Gardening: England's rose is my passionBy Linda Fort
June 08, 2012
Samuel Johnson said that patriotism is the last refuge of a scoundrel.
I don’t quite know what he would have made of last weekend.
I’m not specially patriotic – I am English but because I live in England I don’t have to mention it very often.
Disinclined to put out the bunting at these times of fervid patriotism, I’m afraid I haven’t potted up scarlet geraniums, white alyssum and blue lobelia to mimic the Union Flag in my flower beds either.
The borough and everyone else is welcome to do that this year, but it’s not my cup of English breakfast tea,
However, I do have a symbol of England in full flower right now which I would not be without.
It is a red rose – a single red rose like that of the house of Lancaster which came after the Wars of the Roses to be the symbol of England.
I didn’t plant it in a surging spirit of patriot pride – I don’t get those when I’m gardening.
In fact I am more likely to experience a surge of irritation or a dampening wave of depression thanks to slugs, cats or the weather.
For example, this morning I found that the rain – the very welcome blessed gentle rain – had weighed down a giant cosmos to such a degree that it had broken.
Closer examination revealed the stem had probably been damaged by a slug or something first.
Keeping calm, I tied it up with a stick with little hope of seeing it thrive and carried on.
However, the red rose I refer to is Rosa moyesii which I love with a passion and it never lets me down.
It has an irresistibly pretty flower which is followed by the most beautiful goblet shaped hips.

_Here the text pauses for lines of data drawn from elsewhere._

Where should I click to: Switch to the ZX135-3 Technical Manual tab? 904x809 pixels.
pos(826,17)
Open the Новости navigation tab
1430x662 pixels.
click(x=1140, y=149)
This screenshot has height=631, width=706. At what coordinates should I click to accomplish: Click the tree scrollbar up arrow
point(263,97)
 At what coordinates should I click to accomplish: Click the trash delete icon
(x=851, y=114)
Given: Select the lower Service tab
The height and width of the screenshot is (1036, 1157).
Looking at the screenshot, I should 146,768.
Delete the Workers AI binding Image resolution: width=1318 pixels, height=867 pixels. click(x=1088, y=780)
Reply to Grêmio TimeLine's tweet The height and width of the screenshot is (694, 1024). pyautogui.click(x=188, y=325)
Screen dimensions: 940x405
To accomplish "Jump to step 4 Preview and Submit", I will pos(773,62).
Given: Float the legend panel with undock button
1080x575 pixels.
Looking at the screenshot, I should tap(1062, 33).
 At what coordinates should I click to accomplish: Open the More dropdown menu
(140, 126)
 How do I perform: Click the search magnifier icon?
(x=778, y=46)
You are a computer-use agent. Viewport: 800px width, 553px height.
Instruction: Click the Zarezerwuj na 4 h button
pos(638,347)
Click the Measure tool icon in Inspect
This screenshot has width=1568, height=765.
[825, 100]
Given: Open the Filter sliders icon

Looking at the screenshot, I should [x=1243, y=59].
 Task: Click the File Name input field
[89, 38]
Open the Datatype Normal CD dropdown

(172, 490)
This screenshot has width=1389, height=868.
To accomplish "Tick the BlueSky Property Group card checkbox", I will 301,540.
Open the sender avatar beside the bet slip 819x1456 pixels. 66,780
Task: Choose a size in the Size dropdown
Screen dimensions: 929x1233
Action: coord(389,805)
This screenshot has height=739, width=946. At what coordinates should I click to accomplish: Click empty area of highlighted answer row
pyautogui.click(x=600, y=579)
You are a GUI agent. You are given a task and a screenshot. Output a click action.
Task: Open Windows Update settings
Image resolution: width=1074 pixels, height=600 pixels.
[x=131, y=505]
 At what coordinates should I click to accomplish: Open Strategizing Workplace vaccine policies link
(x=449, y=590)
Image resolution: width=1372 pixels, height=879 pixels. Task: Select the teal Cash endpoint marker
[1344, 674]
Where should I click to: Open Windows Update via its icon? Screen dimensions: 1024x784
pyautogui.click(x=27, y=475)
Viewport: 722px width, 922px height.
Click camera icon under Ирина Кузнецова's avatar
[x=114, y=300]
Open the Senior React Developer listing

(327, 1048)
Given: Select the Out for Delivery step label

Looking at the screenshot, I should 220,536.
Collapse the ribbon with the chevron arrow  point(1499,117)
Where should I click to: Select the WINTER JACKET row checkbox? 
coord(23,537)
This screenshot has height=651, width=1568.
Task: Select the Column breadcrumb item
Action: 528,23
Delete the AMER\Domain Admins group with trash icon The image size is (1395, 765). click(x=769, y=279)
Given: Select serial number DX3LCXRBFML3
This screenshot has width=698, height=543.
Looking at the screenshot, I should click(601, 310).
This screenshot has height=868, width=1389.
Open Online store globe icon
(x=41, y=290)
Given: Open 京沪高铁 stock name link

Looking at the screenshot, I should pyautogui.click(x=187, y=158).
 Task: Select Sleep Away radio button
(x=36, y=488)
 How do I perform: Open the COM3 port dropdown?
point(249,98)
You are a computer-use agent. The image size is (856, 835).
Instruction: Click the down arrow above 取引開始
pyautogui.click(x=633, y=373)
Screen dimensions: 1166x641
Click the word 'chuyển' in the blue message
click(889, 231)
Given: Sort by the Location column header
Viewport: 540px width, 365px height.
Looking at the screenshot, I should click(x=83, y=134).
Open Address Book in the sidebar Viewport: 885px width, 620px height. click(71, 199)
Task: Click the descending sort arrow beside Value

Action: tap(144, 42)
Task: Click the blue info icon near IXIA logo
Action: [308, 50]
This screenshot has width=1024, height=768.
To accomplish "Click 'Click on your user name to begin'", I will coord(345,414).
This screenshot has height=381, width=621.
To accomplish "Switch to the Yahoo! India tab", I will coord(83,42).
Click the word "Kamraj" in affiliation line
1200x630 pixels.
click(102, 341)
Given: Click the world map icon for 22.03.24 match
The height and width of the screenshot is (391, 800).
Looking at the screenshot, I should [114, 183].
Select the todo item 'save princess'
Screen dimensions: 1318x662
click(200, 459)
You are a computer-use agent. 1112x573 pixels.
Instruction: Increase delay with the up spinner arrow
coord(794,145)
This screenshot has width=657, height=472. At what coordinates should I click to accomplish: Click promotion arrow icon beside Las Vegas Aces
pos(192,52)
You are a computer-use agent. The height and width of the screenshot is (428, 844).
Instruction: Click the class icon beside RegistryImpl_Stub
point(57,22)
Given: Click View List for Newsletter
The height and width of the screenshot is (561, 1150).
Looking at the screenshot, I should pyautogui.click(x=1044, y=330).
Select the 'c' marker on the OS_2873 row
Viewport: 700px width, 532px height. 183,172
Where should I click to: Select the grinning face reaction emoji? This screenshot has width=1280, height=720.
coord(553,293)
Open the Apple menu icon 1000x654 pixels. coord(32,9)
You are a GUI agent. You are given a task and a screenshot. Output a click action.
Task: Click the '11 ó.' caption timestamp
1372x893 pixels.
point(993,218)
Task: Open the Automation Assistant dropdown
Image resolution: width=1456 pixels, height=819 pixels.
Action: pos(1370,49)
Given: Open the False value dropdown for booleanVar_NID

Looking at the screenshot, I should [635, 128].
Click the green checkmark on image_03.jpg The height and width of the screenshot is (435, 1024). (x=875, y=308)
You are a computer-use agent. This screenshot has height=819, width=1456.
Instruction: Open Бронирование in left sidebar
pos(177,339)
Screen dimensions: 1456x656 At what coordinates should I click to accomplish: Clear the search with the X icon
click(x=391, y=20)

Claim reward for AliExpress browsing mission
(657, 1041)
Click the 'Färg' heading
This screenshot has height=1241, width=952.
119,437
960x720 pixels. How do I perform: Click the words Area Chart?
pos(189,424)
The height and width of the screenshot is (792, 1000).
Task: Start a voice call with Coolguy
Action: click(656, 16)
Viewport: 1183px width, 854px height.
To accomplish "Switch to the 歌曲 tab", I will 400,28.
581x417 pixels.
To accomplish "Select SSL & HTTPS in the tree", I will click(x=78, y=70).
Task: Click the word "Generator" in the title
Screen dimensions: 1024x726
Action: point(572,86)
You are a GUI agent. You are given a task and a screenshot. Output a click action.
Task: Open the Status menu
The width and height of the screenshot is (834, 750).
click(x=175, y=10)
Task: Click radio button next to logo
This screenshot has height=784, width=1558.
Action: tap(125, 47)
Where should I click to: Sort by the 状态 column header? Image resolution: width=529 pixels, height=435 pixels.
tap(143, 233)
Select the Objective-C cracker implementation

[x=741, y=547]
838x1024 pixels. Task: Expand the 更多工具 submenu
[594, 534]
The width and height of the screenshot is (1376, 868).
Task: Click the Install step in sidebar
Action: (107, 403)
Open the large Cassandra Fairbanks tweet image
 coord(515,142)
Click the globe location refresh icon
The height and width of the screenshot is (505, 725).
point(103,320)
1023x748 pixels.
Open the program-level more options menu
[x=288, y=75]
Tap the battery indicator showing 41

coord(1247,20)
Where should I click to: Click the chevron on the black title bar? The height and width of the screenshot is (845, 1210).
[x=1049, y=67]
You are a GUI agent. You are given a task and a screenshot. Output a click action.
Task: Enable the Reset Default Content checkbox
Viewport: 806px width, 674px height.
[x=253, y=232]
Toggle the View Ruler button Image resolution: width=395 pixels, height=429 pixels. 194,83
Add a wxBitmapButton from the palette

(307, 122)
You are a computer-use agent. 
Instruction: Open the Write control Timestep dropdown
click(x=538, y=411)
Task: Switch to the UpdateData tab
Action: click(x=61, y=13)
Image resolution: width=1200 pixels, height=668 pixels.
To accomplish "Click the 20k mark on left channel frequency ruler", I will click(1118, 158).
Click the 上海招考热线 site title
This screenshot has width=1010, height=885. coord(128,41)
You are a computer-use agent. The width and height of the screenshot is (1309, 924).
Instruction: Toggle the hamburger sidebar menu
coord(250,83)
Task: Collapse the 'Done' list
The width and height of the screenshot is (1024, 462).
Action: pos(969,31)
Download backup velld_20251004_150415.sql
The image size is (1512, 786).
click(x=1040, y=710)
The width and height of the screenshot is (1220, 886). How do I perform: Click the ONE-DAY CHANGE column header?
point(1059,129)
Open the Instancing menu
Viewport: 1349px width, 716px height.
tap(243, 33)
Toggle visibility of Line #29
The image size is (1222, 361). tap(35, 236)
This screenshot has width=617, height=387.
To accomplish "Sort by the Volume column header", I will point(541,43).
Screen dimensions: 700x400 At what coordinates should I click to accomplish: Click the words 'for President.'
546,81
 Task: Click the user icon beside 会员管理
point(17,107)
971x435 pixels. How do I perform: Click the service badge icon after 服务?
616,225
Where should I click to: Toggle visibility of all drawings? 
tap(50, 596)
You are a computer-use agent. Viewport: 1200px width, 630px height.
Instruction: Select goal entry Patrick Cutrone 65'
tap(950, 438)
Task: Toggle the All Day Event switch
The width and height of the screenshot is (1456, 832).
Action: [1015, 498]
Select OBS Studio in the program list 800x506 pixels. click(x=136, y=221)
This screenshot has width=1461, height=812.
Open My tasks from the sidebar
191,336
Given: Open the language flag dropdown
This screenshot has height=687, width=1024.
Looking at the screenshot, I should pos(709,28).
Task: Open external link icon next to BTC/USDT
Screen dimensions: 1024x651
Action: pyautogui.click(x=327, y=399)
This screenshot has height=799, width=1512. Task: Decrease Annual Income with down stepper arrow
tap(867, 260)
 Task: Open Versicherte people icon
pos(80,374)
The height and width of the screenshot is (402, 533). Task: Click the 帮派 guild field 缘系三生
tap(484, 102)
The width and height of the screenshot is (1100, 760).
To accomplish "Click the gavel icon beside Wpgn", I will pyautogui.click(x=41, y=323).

The hips more than make up for the fact that it only flowers once.
Told by a wise woman many years ago that it was best placed at the back of the border where it can rise up then gently arch over, I followed that good advice.
Now I have a perfectly lovely display to celebrate the 60th anniversary of accession of the Queen to the throne.
I didn’t plant the rose there for that reason, but never mind, there it is now.
It is nicely set off by a neighbouring dark red weigela taken as a cutting from my last garden and finally doing well now next door’s leylandii has finally been cut down – a reason to put out the bunting if ever there was one.
So with my lovely red rose, I can feel faintly patriotic as I look out on my cheerful little English garden.
Her Majesty has some jolly nice gardens too – and even though slugs are probably Nationalists, I expect they eat her bedding plants too.